On September 20, 2009 I took a shot of the hidden compartment Bill Arney had — mysteriously — set in the floor of the Sam Spade apartment.

I guess he figured, Why not?

Out of all the Herculean effort Bill put into preserving the place and recreating the Hammett era, the floor had to have been his masterwork.

Who even thinks about a floor, right? You stand on it. Transaction finished.

But during his seventeen year stint as Inhabitant of the Apartment, Keeper of the Shrine, and so forth, the floor jumped up in Bill’s face.

Earthquake retrofit work was going to be done on the entire building. Steel beam supports, the works.

They told Bill they were going to rip out most of the floor.

“And then what happens?” Bill inquired. “Do you put it back””

Well, no.

They’ll rip up the original woodwork, haul it out, pop in some plywood when ready, cover it with wall-to-wall carpeting and it’ll be very nice.

“Noooooooooooooooo!!!” — or something like that — Bill said.

An architect, an extremely detail-focused hobbyist (hand-painting tiny figurines from the Napoleonic Wars and the like), Bill proceeded to pull up all the flooring. He hand-numbered and cross-referenced each and every board.

And when the retro work was done, he put them all back in, in order.

Some shorter pieces ended up going in the west end of the room, on the floor below the windows overlooking Hyde.
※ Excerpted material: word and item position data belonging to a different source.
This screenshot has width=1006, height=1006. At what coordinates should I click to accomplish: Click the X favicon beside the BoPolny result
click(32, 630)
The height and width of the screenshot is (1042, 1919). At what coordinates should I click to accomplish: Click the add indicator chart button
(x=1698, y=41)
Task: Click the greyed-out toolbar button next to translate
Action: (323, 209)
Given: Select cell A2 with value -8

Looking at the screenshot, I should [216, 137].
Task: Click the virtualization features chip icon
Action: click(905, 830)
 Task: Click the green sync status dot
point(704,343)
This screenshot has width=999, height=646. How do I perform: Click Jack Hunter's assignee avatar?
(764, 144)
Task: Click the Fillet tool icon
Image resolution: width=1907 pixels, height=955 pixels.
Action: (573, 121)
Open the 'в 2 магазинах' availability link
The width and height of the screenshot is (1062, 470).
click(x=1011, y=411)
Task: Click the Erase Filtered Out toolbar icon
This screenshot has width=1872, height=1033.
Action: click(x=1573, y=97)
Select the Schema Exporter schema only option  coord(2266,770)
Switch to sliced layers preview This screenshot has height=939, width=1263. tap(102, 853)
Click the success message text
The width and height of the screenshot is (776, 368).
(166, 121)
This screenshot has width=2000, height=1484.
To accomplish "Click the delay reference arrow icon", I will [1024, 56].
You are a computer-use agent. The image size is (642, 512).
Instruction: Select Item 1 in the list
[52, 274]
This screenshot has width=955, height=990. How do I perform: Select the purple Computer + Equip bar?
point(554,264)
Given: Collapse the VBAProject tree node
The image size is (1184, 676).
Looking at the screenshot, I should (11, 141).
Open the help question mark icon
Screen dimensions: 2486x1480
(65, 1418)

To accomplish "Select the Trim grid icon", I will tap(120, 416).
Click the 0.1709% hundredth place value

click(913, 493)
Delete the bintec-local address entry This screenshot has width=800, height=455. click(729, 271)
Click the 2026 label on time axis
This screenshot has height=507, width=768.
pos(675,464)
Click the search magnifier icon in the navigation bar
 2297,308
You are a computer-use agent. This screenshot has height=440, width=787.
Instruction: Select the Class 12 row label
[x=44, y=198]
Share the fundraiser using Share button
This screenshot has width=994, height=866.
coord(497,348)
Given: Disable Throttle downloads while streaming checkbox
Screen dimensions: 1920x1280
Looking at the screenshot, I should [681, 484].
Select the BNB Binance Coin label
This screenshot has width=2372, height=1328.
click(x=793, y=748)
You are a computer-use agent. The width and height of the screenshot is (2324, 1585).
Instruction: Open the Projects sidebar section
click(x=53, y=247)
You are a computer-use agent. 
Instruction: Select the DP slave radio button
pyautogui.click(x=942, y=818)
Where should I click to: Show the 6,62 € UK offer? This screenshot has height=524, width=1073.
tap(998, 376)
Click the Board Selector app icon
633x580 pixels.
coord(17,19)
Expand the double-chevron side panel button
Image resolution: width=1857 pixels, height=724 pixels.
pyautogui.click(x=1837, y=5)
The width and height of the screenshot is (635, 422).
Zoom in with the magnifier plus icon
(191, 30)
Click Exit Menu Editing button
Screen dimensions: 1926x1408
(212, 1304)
As he was placing those last pieces, Bill realized he could make a hidden compartment, and he did.

Bill showed the hidey hole to the restoration crew hired to polish the place up when he moved late in 2009. He said they looked, with some minor oohs and ahs.

Bill glanced at me when he was telling the story and asked, “Do you know what they did with it?”

“Nailed it shut?” I said.

“Yeah,” Bill said. “They nailed it shut.”